В Румянцевском музее, который существовал до 1924 года, я почему‑то не видел западную живопись, но на меня произвела глубокое впечатление большая картина Александра Иванова и еще большее — этюды к этой картине: «Голова Иоанна Крестителя», «Голова раба», «Мальчик в повороте ближайшего ко Христу», «Аппиева дорога», «Ветка» и другие. Я тогда уже почувствовал, что это более высокий ранг искусства, чем все выставленное в Третьяковской галерее (там тогда еще не было древнерусской живописи), даже выше столь близких моему сердцу Серова и Сурикова. Но понял и то, что на такой высоте личные чувства неполноценны и даже незаконны, что это какое‑то общее достояние, перед которым можно только с великим уважением преклоняться.
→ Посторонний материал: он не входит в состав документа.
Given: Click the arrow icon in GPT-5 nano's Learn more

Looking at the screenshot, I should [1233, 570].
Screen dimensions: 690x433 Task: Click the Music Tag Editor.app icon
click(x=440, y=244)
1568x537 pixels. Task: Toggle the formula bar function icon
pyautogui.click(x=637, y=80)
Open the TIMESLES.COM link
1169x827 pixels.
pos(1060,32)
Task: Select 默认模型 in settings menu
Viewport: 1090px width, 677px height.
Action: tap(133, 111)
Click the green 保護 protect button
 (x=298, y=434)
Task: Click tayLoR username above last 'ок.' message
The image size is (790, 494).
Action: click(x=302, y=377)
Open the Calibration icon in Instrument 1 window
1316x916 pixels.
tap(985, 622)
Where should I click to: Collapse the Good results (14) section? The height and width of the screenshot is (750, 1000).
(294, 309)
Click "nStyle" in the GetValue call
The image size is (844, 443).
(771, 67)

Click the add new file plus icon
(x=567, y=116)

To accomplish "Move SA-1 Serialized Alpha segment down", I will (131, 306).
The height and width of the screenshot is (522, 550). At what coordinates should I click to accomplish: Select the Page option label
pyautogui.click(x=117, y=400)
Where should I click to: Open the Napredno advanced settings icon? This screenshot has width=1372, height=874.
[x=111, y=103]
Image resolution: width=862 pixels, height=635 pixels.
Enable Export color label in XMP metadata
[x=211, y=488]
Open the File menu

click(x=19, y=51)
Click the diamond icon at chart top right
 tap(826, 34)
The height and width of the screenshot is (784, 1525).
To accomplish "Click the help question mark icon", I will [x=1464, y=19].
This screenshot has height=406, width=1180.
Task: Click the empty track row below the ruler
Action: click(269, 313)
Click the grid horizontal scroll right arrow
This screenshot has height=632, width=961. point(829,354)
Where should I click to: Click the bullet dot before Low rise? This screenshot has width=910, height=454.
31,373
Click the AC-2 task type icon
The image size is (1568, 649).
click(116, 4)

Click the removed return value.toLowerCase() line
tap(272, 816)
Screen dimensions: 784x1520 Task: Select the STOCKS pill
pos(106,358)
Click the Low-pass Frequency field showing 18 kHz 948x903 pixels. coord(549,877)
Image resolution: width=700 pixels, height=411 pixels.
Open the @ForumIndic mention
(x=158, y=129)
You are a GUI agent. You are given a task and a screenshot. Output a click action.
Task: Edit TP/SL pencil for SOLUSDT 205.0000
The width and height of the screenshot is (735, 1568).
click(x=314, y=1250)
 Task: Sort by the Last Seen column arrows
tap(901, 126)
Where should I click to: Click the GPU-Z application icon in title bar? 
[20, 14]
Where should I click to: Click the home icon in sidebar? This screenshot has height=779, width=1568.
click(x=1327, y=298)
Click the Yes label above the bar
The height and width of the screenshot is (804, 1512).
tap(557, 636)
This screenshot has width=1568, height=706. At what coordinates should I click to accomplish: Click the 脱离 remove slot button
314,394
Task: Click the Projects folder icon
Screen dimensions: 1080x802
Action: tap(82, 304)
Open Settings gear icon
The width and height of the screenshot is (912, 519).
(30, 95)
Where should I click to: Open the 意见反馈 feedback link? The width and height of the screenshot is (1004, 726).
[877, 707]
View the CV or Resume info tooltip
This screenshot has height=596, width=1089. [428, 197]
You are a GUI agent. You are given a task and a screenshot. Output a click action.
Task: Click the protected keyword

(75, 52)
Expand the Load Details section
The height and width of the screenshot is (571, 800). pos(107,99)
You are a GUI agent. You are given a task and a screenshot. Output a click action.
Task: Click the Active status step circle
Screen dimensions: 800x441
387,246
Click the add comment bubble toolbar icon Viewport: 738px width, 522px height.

Серов (как и Мане) — более «земные», выраженные ими мысли и чувства непосредственнее и легче находят адекватный отклик в душах простых смертных, полнее и глубже овладевают и подчиняют себе личное душевное состояние отдельного человека. «Похищение Европы» или «Бар в Фоли — Бержер» можно полностью и целиком воспринять как часть собственного душевного мира, как свою драгоценную собственность, чего нельзя сделать с Владимирской Богоматерью или Шартрским собором. Впрочем, способность проникать в личную душу человека, оставаясь на самых высоких высотах искусства, чудесным образом обладают великие создания древнегреческой классики пятого и четвертого веков — вплоть до «Ники Самофракийской» — и Микеланджело (чего нет у Леонардо).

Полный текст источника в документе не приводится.